By Francesco Guarascio
BRUSSELS (Reuters) - European Union states are preparing to counter money-laundering by giving bank supervisors clearer powers and reviewing recent high-profile cases, a draft plan seen by Reuters showed.
The plan is a response to alleged money-laundering scandals involving banks in Denmark, Estonia, Latvia, Luxembourg, Malta, Spain, the Netherlands, Britain and Cyprus, with schemes often executed through foreign branches inside the EU.
The paper, dated Oct. 29, which is subject to changes until its adoption in early December, mandates the European Central Bank (ECB) and the European Commission to conduct a review of alleged money-laundering cases by mid-2019 with the view of "possible additional actions" to strengthen the EU legal framework.
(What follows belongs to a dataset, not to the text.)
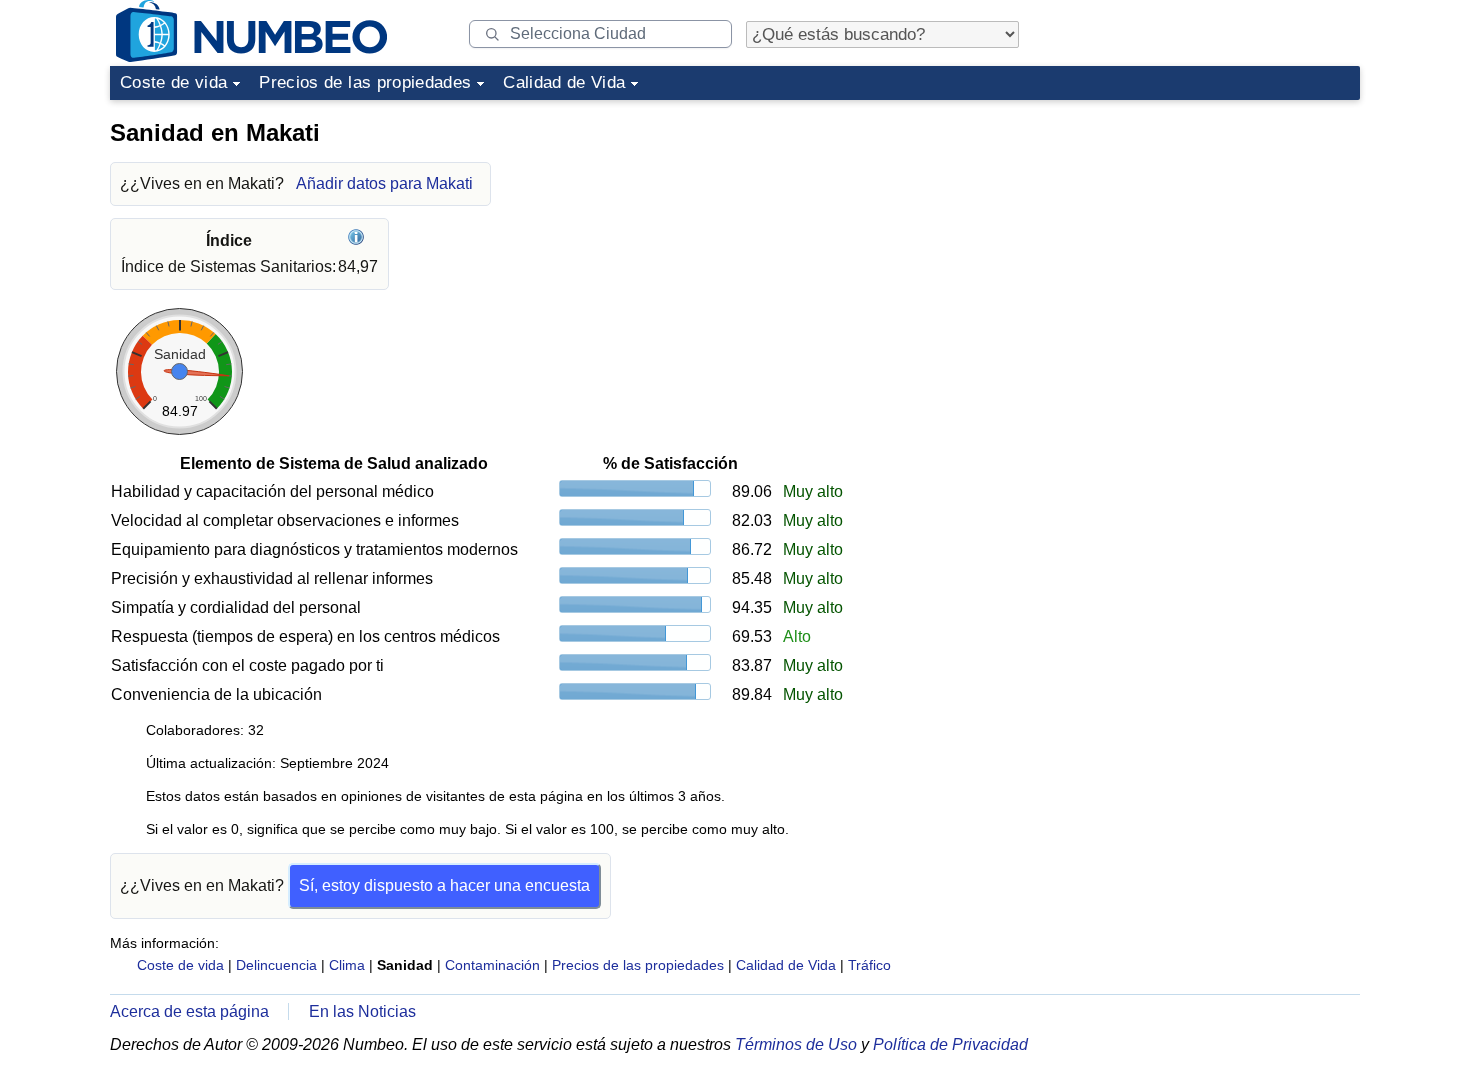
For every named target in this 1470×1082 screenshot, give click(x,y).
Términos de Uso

The document outlining the plan lists a number of short-term measures to be taken by the end of next year to improve the EU's ability to prevent and counter financial crime.
EU supervisors would have clearer powers to assess whether bank managers are fit for their job and to withdraw banking licences for serious breaches of anti money-laundering rules.
The plan invites the European Commission to propose by September 2019 other long-term measures to strengthen EU rules, but does not explicitly mention forming a common agency to supervise financial crime, as demanded by the ECB.